Corresponding applications for both medicines have been filed with the European Medicines Agency and are currently under review.

The IMI/REL (MK-7655A) NDA is based on the results of the pivotal Phase 3 RESTORE-IMI 1 trial, which were presented at the 28th European Congress of Clinical Microbiology and Infectious Diseases (ECCMID) meeting in Madrid, Spain, in April 2018.

The Zerbaxa sNDA is based on the pivotal Phase 3 ASPECT-NP trial in adults with ventilated hospital-acquired bacterial pneumonia or ventilator-associated bacterial pneumonia.

Merck plans to present results from the ASPECT-NP study at a future scientific conference.

Relebactam is an investigational, intravenous, class A and C beta-lactamase inhibitor currently being evaluated in combination with imipenem/cilastatin for the treatment of certain Gram-negative bacterial infections.

The FDA has designated the combination of relebactam with imipenem/cilastatin for intravenous use as a Qualified Infectious Disease Product with Fast Track status for the treatment of complicated urinary tract infections, complicated intra-abdominal infections and hospital-acquired bacterial pneumonia/ventilator-associated bacterial pneumonia (HABP/VABP).

Zerbaxa is an antibacterial combination product for intravenous infusion consisting of the cephalosporin antibacterial drug ceftolozane sulfate and the beta-lactamase inhibitor tazobactam sodium.

Zerbaxa 1.5g (ceftolozane 1g and tazobactam 0.5g) is approved in the United States and is indicated in adult patients for the treatment of complicated urinary tract infections, including pyelonephritis, caused by the following Gram-negative microorganisms: Escherichia coli, Klebsiella pneumoniae, Proteus mirabilis, and Pseudomonas aeruginosa.

Zerbaxa used in combination with metronidazole is indicated in adult patients for the treatment of complicated intra-abdominal infections caused by the following Gram-negative and Gram-positive microorganisms: Enterobacter cloacae, Escherichia coli, Klebsiella oxytoca, Klebsiella pneumoniae, Proteus mirabilis, Pseudomonas aeruginosa, Bacteroides fragilis, Streptococcus anginosus, Streptococcus constellatus, and Streptococcus salivarius.

To reduce the development of drug-resistant bacteria and maintain the effectiveness of Zerbaxa and other antibacterial drugs, Zerbaxa should be used only to treat infections that are proven or strongly suspected to be caused by susceptible bacteria.

When culture and susceptibility information are available, they should be considered in selecting or modifying antibacterial therapy.
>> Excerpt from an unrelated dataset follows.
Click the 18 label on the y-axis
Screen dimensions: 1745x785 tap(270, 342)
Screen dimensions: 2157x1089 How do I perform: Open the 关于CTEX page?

In the absence of such data, local epidemiology and susceptibility patterns may contribute to the empiric selection of therapy.

Patients with renal impairment: Decreased efficacy of Zerbaxa has been observed in patients with baseline creatinine clearance of 30 to ≤50 mL/min.

In a clinical trial, patients with cIAIs with CrCl >50 mL/min had a clinical cure rate of 85.2% when treated with Zerbaxa (ceftolozane and tazobactam) plus metronidazole vs. 87.9% when treated with meropenem.

In the same trial, patients with CrCl 30 to ≤50 mL/min had a clinical cure rate of 47.8% when treated with Zerbaxa plus metronidazole vs. 69.2% when treated with meropenem.

A similar trend was also seen in the cUTI trial. Monitor CrCl at least daily in patients with changing renal function and adjust the dose of Zerbaxa accordingly.

Hypersensitivity: Zerbaxa is contraindicated in patients with known serious hypersensitivity to ceftolozane/tazobactam, piperacillin/tazobactam, or other members of the beta-lactam class.

Serious and occasionally fatal hypersensitivity (anaphylactic) reactions have been reported in patients receiving beta-lactam antibacterials.

Before initiating therapy with Zerbaxa, make careful inquiry about previous hypersensitivity reactions to cephalosporins, penicillins, or other beta-lactams.

If an anaphylactic reaction to Zerbaxa occurs, discontinue use and institute appropriate therapy.

Clostridium difficile–associated diarrhea, ranging from mild diarrhea to fatal colitis, has been reported with nearly all systemic antibacterial agents, including Zerbaxa.